LYX Verlag, Oktober 2017
461 Seiten; EUR 12.90 (broschiertes TB)
ISBN 9783736305274
Altersangabe: ab 14 Jahren
Reihe: Erster von zwei Teilen (Fortsetzung: Verliere mich. Nicht.)
Originalsprache: deutsch
Sage Derting ist 18 Jahre alt, als sie von Maine nach Nevada zieht. Dort hat sie sich an der Uni eingeschrieben und freut sich auf einen kompletten Neustart - auch wenn sie so gut wie nichts besitzt. Dass sie zu Beginn der Kurse in ihrem alten Transporter nächtigen muss, macht ihr besonders deutlich, dass sie dringend einen Job benötigt. Nur gut, dass sie einen in der Bibliothek auf dem Campus findet, bei dem sie im staubigen Keller die Buchspenden katalogisieren soll. Eine perfekte Tätigkeit, wenn man bedenkt, dass Sage von schweren Angststörungen geplagt wird, die ihr den Umgang mit fremden Menschen mitunter fast unmöglich macht.

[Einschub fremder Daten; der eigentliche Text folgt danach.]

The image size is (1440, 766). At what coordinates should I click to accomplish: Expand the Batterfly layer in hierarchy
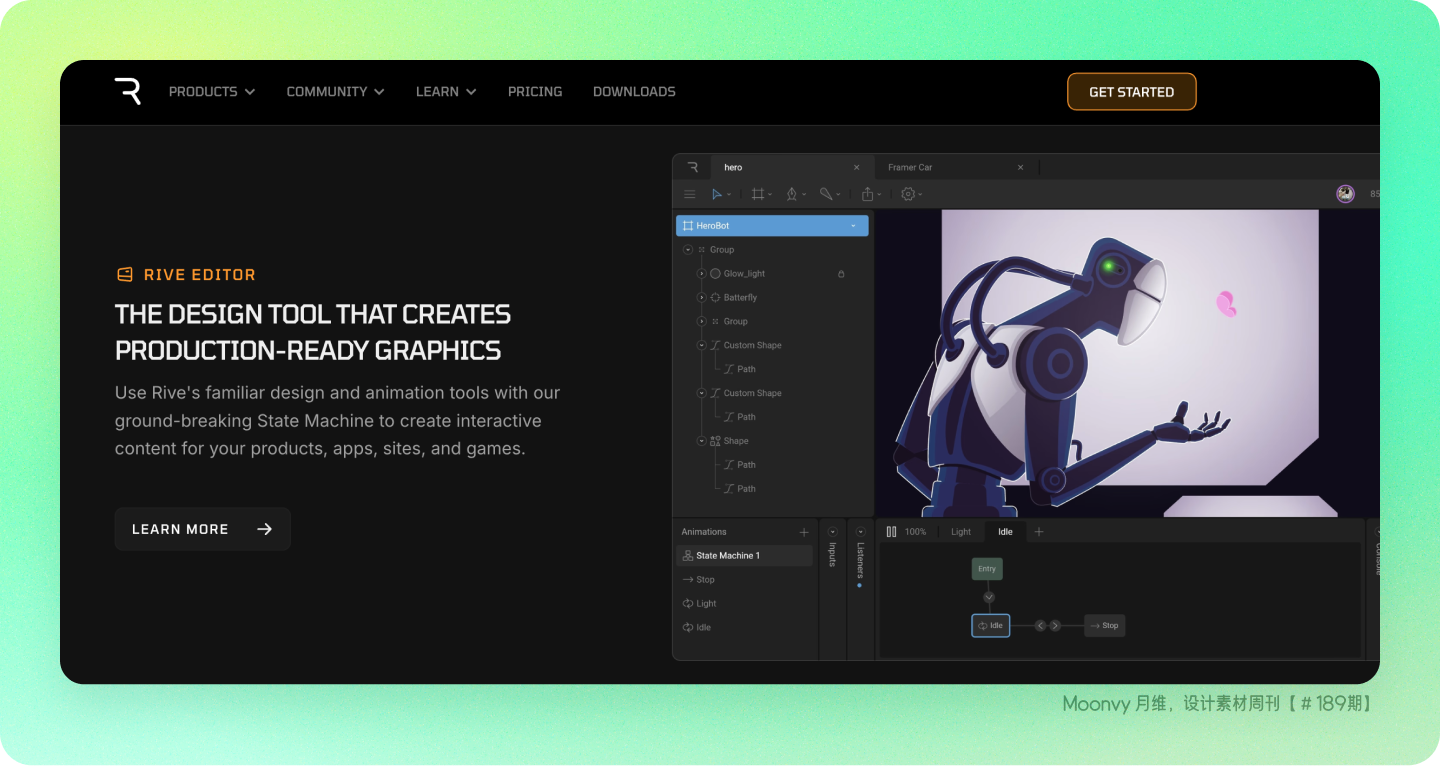701,298
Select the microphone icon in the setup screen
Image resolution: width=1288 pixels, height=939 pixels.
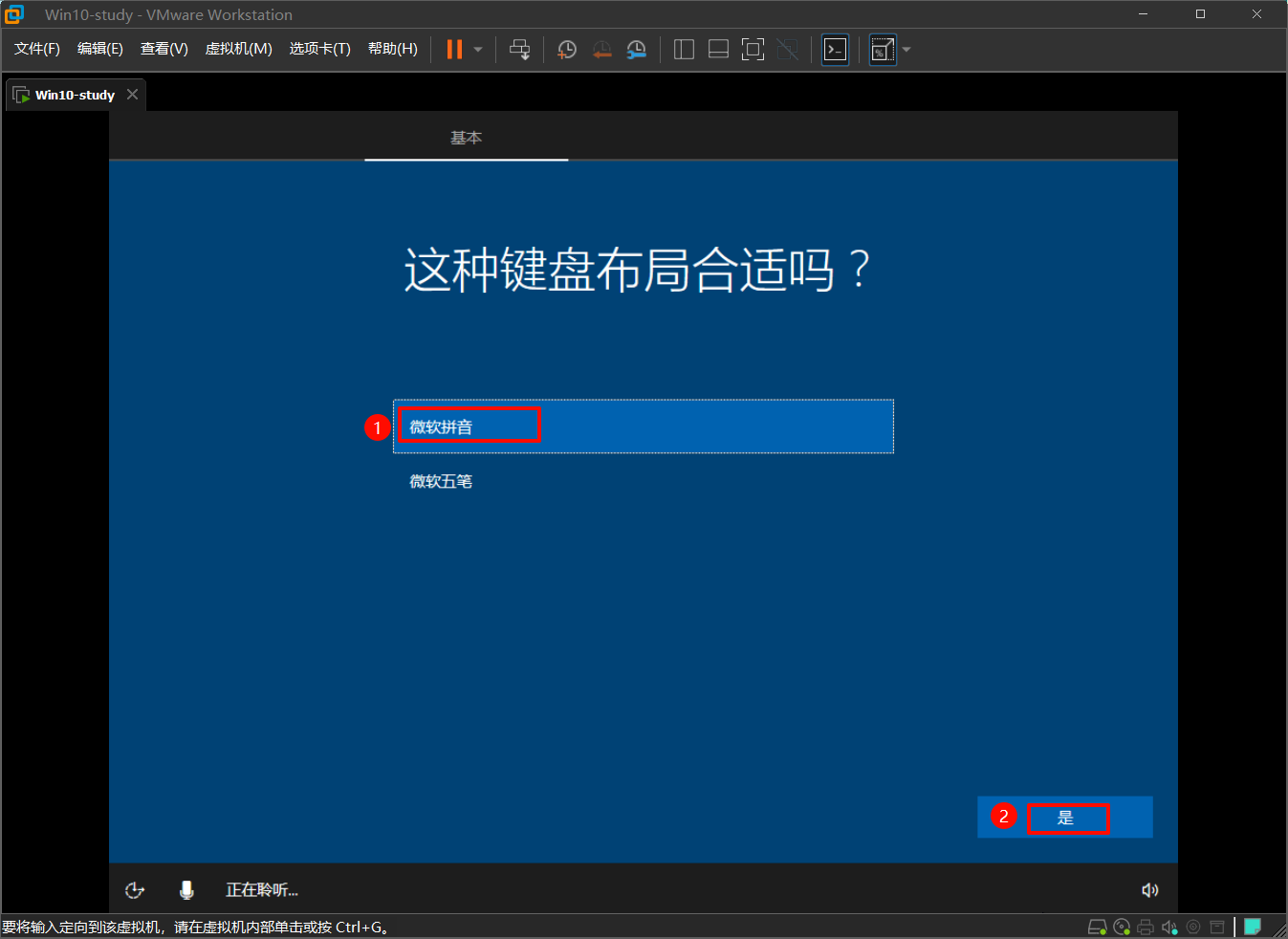[186, 889]
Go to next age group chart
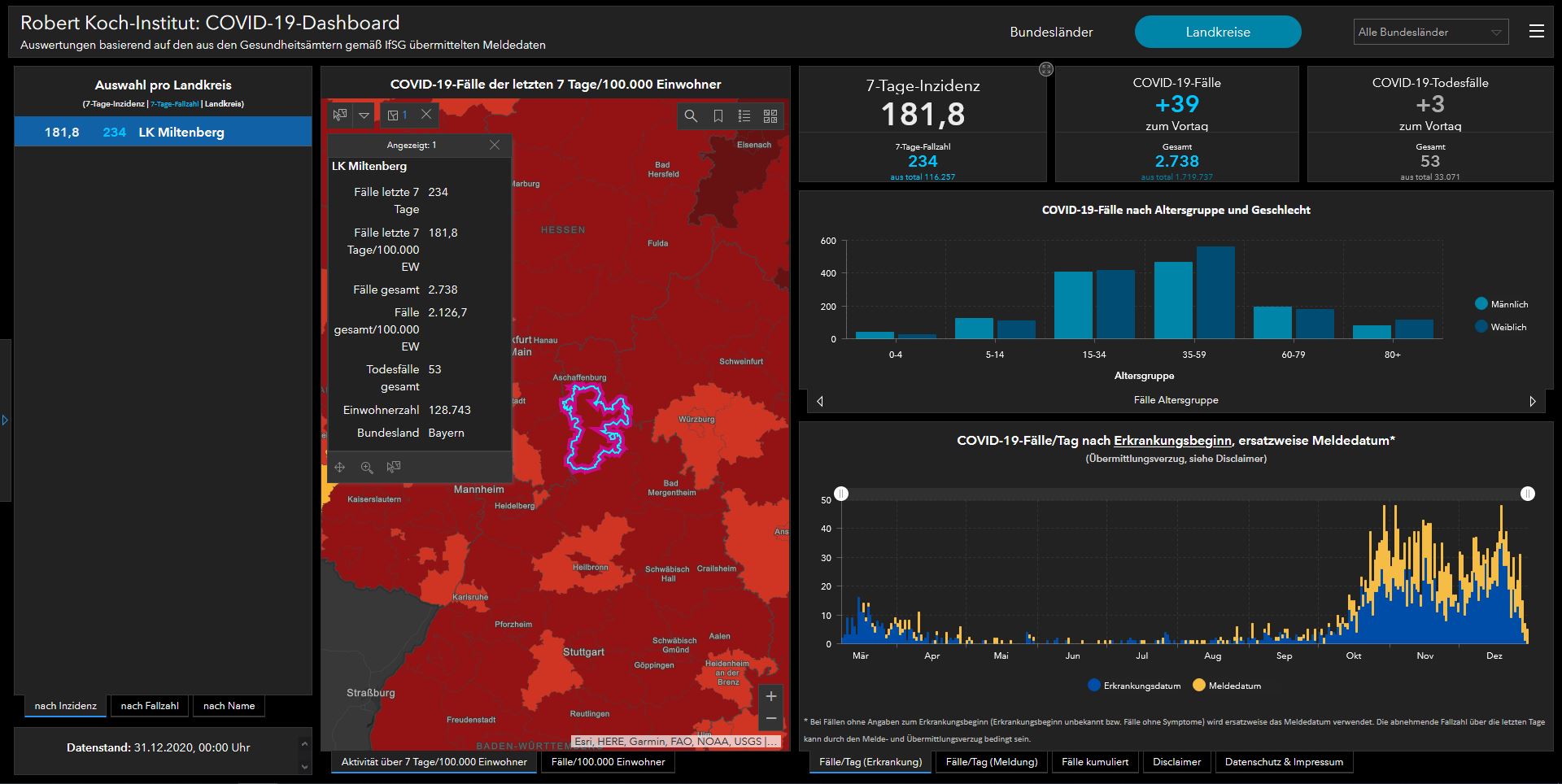The width and height of the screenshot is (1562, 784). 1533,401
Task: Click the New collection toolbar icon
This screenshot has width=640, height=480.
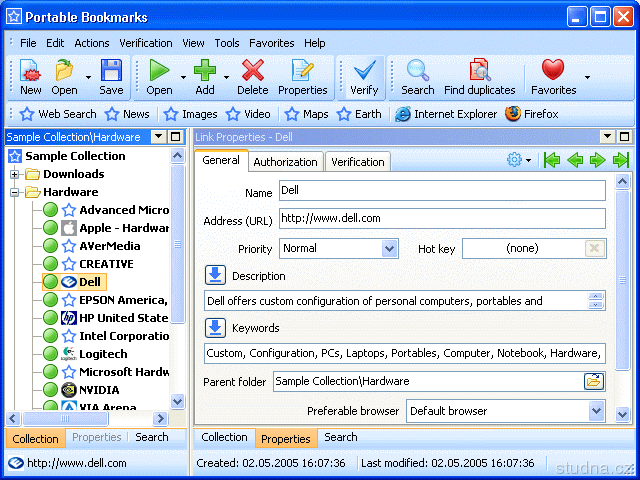Action: tap(30, 77)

Doch dann begegnet sie beim Antritt der Stelle Luca, einem zwei Jahre älteren Studenten, der mit seiner selbstgefälligen Art, den stechend klaren Augen und seiner großflächigen Tätowierung sofort für ein mehr als mulmiges Gefühl bei Sage sorgt... Wie soll sie den so dringend benötigten Job nur durchstehen, wenn sie jederzeit von Angst überwältigt werden könnte?
Zum Glück begegnet Sage aber auch April, die ebenfalls Erstsemester ist und sich gleich mit ihr anfreunden möchte. Die unbeschwerte junge Frau kümmert sich um Sage, unterstützt sie und sorgt sich darum, dass Sage alleine in einem VW-Bus schläft. Und so kommt letztlich alles ins Rollen...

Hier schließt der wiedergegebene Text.